Text and item location data:
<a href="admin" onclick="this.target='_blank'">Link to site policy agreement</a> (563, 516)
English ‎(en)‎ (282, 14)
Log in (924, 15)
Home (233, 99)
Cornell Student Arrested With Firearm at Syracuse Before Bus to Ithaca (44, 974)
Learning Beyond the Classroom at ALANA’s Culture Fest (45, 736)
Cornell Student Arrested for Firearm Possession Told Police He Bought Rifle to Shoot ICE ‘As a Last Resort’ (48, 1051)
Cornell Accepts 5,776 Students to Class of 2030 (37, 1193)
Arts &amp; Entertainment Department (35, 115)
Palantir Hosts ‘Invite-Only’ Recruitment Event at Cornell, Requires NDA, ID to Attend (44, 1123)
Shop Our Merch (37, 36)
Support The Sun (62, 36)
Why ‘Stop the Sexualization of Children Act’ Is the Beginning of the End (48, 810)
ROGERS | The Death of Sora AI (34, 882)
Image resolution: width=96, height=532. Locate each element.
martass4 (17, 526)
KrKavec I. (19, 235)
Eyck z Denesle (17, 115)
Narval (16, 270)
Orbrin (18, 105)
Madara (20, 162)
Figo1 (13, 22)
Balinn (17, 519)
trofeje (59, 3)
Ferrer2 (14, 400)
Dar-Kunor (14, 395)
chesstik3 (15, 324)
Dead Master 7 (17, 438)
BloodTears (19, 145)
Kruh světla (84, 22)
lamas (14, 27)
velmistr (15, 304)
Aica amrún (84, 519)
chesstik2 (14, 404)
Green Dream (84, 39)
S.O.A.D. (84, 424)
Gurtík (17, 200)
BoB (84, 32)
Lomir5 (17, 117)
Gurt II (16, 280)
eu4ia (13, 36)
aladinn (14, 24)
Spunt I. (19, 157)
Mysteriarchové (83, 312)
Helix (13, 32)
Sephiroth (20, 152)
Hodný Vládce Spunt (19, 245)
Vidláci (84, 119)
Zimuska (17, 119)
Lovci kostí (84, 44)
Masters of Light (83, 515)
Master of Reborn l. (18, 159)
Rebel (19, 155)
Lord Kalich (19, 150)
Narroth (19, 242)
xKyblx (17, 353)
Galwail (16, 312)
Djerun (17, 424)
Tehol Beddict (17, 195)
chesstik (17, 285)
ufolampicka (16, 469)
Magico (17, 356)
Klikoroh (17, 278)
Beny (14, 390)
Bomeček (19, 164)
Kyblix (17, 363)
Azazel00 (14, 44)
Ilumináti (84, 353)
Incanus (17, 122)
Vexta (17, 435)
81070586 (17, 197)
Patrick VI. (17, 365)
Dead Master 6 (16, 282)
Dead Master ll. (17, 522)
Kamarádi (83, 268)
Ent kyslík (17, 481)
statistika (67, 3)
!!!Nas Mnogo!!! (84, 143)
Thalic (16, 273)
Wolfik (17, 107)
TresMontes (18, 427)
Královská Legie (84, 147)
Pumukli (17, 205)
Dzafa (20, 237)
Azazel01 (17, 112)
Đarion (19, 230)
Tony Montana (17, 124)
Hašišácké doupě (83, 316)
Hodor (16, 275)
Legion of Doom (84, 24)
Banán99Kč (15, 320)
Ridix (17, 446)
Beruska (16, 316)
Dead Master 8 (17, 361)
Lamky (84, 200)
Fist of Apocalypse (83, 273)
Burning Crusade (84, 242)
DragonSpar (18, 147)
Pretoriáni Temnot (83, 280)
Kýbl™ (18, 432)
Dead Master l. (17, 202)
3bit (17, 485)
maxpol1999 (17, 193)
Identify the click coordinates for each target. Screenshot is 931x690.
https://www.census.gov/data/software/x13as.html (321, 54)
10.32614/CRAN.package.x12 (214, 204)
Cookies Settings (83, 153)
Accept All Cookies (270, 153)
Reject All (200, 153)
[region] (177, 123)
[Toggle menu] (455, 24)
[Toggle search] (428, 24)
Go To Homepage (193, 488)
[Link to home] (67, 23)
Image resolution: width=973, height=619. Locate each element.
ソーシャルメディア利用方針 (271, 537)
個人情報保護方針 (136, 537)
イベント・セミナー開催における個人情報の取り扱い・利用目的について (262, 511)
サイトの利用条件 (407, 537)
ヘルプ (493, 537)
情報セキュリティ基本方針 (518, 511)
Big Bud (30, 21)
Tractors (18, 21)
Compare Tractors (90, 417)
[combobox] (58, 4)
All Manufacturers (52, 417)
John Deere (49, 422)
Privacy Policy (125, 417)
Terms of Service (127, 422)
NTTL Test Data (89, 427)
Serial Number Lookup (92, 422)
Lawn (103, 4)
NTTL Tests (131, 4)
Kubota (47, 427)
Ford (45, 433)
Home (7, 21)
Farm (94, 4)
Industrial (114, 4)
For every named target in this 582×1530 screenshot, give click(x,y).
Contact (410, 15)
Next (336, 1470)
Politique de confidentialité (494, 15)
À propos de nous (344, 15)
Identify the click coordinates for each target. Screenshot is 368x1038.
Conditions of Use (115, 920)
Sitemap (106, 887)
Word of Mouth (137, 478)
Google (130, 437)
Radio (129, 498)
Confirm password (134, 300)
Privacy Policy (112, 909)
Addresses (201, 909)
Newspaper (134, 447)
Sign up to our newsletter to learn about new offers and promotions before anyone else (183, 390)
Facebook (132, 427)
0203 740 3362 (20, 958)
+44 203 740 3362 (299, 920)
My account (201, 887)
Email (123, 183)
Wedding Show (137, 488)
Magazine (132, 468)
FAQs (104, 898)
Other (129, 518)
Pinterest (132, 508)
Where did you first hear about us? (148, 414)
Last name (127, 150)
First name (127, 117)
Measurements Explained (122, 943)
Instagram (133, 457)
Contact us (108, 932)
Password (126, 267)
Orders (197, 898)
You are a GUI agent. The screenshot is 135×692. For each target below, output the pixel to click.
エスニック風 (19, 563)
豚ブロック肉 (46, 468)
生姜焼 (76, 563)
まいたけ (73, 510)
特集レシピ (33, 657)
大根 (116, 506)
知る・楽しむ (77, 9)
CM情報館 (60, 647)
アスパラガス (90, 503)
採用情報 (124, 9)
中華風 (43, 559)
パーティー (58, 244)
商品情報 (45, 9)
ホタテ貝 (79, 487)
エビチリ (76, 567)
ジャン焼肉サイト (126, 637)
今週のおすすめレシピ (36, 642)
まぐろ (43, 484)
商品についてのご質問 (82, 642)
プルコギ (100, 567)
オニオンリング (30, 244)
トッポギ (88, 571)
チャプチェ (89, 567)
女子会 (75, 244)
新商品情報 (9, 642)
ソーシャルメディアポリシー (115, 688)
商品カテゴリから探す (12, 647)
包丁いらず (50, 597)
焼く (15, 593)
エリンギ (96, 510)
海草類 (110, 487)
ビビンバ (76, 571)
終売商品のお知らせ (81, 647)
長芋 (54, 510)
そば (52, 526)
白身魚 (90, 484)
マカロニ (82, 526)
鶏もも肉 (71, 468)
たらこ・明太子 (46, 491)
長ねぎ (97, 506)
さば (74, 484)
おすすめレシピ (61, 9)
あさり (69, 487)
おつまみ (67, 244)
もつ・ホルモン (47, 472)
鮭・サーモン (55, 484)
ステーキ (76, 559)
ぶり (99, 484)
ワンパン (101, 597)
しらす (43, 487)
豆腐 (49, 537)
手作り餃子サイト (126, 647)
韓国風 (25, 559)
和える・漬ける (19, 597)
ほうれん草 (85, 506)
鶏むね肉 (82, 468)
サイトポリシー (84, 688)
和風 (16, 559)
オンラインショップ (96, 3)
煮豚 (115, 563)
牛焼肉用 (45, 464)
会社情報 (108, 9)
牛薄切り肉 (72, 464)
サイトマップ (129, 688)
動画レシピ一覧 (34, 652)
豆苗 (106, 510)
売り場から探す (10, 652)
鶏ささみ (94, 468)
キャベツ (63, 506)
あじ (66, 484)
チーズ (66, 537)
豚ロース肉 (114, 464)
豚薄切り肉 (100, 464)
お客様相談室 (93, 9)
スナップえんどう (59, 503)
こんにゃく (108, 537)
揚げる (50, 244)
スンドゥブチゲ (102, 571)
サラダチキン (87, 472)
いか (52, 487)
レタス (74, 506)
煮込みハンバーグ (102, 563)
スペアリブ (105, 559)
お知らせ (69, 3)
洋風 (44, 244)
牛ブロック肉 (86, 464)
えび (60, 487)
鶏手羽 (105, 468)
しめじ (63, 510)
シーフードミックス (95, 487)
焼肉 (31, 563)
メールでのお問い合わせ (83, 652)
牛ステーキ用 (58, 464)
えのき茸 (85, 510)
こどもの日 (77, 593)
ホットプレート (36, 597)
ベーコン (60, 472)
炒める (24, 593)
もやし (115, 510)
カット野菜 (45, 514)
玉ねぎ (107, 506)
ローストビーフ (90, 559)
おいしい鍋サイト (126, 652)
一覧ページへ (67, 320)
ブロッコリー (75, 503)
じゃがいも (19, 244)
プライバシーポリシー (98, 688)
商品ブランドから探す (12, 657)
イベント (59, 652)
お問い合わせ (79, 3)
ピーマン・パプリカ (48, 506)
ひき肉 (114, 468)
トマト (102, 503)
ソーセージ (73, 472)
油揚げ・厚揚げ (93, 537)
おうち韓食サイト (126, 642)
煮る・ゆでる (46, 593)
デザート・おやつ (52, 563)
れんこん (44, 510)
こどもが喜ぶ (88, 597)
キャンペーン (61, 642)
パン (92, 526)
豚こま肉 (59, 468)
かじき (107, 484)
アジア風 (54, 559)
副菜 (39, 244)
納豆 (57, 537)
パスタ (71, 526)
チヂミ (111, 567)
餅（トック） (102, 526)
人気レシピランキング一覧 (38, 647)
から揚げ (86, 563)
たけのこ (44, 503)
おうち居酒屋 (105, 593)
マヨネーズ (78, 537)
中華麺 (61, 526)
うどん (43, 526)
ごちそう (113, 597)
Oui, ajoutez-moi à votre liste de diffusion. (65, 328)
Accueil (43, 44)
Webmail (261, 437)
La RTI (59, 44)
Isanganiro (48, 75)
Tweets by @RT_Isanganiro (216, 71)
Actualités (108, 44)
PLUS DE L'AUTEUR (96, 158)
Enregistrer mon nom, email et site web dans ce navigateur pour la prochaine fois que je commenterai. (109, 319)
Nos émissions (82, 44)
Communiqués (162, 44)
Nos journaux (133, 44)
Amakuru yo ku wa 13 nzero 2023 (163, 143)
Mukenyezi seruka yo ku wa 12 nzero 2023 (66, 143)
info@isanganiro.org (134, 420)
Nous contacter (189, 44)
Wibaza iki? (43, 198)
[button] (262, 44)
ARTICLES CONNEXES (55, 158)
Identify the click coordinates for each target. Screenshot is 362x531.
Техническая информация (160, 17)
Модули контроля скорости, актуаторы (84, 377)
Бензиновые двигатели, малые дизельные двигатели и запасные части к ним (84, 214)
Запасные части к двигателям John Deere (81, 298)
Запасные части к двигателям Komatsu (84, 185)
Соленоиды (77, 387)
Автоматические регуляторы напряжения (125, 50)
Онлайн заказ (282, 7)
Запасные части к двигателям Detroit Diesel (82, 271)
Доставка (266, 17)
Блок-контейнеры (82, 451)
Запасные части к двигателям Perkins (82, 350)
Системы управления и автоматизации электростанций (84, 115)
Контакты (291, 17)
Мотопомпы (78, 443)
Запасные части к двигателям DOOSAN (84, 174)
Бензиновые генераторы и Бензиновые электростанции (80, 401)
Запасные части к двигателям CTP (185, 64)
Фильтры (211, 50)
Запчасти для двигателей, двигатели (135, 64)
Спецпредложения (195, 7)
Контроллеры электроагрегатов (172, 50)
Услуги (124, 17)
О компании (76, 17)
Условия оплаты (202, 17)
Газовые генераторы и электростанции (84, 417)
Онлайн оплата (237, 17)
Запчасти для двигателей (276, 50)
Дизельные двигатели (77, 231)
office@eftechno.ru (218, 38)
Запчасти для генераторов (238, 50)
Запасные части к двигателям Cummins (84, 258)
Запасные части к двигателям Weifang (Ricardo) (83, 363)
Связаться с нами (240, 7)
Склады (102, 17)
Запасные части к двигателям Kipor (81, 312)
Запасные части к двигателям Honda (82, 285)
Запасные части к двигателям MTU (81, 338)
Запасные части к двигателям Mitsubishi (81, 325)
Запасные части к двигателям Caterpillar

§ **Task to complete**: Rename "Webmail" to "E-mail" in the data from the line with "長ねぎ (97, 506)" up to and including the line with "Isanganiro (48, 75)", and give those lines again with nothing else changed.

§ **Task solution**:
長ねぎ (97, 506)
さば (74, 484)
おすすめレシピ (61, 9)
あさり (69, 487)
おつまみ (67, 244)
もつ・ホルモン (47, 472)
鮭・サーモン (55, 484)
ステーキ (76, 559)
ぶり (99, 484)
ワンパン (101, 597)
しらす (43, 487)
豆腐 (49, 537)
手作り餃子サイト (126, 647)
韓国風 (25, 559)
和える・漬ける (19, 597)
ほうれん草 (85, 506)
鶏むね肉 (82, 468)
サイトポリシー (84, 688)
和風 (16, 559)
オンラインショップ (96, 3)
煮豚 (115, 563)
牛焼肉用 (45, 464)
会社情報 (108, 9)
牛薄切り肉 (72, 464)
サイトマップ (129, 688)
動画レシピ一覧 (34, 652)
豆苗 (106, 510)
売り場から探す (10, 652)
鶏ささみ (94, 468)
キャベツ (63, 506)
あじ (66, 484)
チーズ (66, 537)
豚ロース肉 (114, 464)
豚薄切り肉 (100, 464)
お客様相談室 (93, 9)
スナップえんどう (59, 503)
こんにゃく (108, 537)
揚げる (50, 244)
スンドゥブチゲ (102, 571)
サラダチキン (87, 472)
いか (52, 487)
レタス (74, 506)
煮込みハンバーグ (102, 563)
スペアリブ (105, 559)
お知らせ (69, 3)
洋風 (44, 244)
牛ブロック肉 (86, 464)
えび (60, 487)
鶏手羽 (105, 468)
しめじ (63, 510)
シーフードミックス (95, 487)
焼肉 (31, 563)
メールでのお問い合わせ (83, 652)
牛ステーキ用 (58, 464)
えのき茸 (85, 510)
こどもの日 (77, 593)
ホットプレート (36, 597)
ベーコン (60, 472)
炒める (24, 593)
もやし (115, 510)
カット野菜 (45, 514)
玉ねぎ (107, 506)
ローストビーフ (90, 559)
おいしい鍋サイト (126, 652)
一覧ページへ (67, 320)
ブロッコリー (75, 503)
じゃがいも (19, 244)
プライバシーポリシー (98, 688)
商品ブランドから探す (12, 657)
イベント (59, 652)
お問い合わせ (79, 3)
ピーマン・パプリカ (48, 506)
ひき肉 (114, 468)
トマト (102, 503)
ソーセージ (73, 472)
油揚げ・厚揚げ (93, 537)
おうち韓食サイト (126, 642)
煮る・ゆでる (46, 593)
デザート・おやつ (52, 563)
れんこん (44, 510)
こどもが喜ぶ (88, 597)
キャンペーン (61, 642)
パン (92, 526)
豚こま肉 (59, 468)
かじき (107, 484)
アジア風 (54, 559)
副菜 (39, 244)
納豆 (57, 537)
パスタ (71, 526)
チヂミ (111, 567)
餅（トック） (102, 526)
人気レシピランキング一覧 (38, 647)
から揚げ (86, 563)
たけのこ (44, 503)
おうち居酒屋 (105, 593)
マヨネーズ (78, 537)
中華麺 (61, 526)
うどん (43, 526)
ごちそう (113, 597)
Oui, ajoutez-moi à votre liste de diffusion. (65, 328)
Accueil (43, 44)
E-mail (261, 437)
La RTI (59, 44)
Isanganiro (48, 75)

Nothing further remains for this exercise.